WJMJ

Hartford, Connecticut; United States;
- Broadcast area: Greater Hartford
- Frequency: 88.9 MHz (HD Radio)
- Branding: WJMJ Catholic Radio

Programming
- Format: Soft adult contemporary, soft oldies, and Catholic talk and teaching
- Subchannels: HD2: EWTN Spanish-language Catholic radio; HD3: EWTN English-language Catholic radio;
- Affiliations: ABC News Radio; EWTN Radio;

Ownership
- Owner: Roman Catholic Archdiocese of Hartford; (St. Thomas Seminary);

History
- First air date: December 24, 1976; 49 years ago
- Call sign meaning: Jesus, Mary, and Joseph

Technical information
- Licensing authority: FCC
- Facility ID: 62175
- Class: B
- ERP: 2,300 watts
- HAAT: 436 meters (1,430 ft)
- Transmitter coordinates: 41°42′13.4″N 72°49′55.4″W﻿ / ﻿41.703722°N 72.832056°W
- Translators: 93.1 W226AG (Hamden); 107.1 W296AO (New Haven);
- Repeater: 91.1 WSHU-HD3 (Fairfield)

Links
- Public license information: Public file; LMS;
- Website: www.ortv.org/WJMJ/wjmj.htm

= WJMJ =

WJMJ (88.9 FM) is a non-profit, non-commercial, radio station licensed to Hartford, Connecticut. It is owned by St. Thomas Seminary in Bloomfield, Connecticut, which is owned by the Archdiocese of Hartford. Its transmitter tower is atop Johnnycake Mountain in Burlington, Connecticut. The station has an effective radiated power (ERP) of 2,300 watts. For its programming to be heard in other parts of Connecticut, WJMJ has FM translators on 107.1 in New Haven and 93.1 in Hamden. It is also heard on a digital subchannel of 91.1 WSHU-FM-HD3 in Fairfield, Connecticut.

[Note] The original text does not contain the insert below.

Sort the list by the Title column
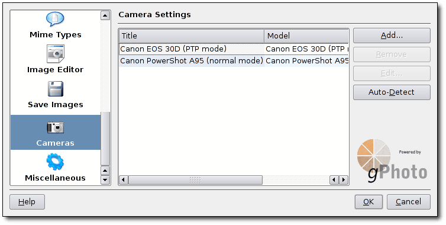This screenshot has width=446, height=225. [192, 36]
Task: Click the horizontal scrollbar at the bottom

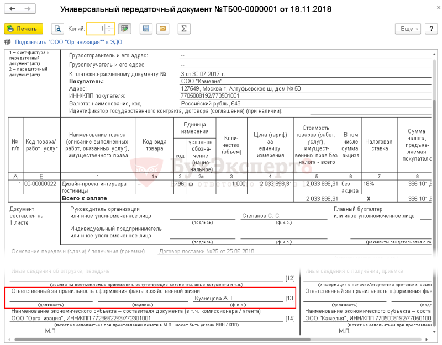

The "JMJ" in the call sign stands for Jesus, Mary, and Joseph. Its daytime programming consists of "music you can't hear anywhere else", including soft adult contemporary and soft oldies, hosted by local disc jockeys. Nighttime and Sunday specialty programs feature classical music, adult standards, and Roman Catholic talk and teaching shows.

==History==
In the 1970s, Archbishop John F. Whealon decided to start a radio station as a way to bring the Gospel to a wider audience through a format of inspiring messages and pleasant music. WJMJ says it is the first archdiocesan-operated radio station in the United States, signing on the air on December 24, 1976. The WJMJ radio studios were originally in Glastonbury, Connecticut. They moved to Bloomfield in the early 1980s. A fire tower originally stood where the WJMJ radio tower is located.

In 2009, the WJMJ studios were moved to Prospect, Connecticut, which also houses the Office of Radio and Television of the Archdiocese of Hartford. In 2018, WJMJ began broadcasting from a new tower at 1430 ft in height above average terrain (HAAT). That gives the station a signal covering most of Central Connecticut and reaching part of Western Massachusetts.

"Festival of Faith", the 14-hour block of radio shows on Sunday which included recorded worship services and talk shows produced by an assortment of area Protestant and Eastern Orthodox churches was discontinued in May 2008. On Sunday, June 1, 2008, WJMJ began airing local Catholic programming, as well as material from the EWTN network. WJMJ also carries live Metropolitan Opera broadcasts on Saturday afternoons.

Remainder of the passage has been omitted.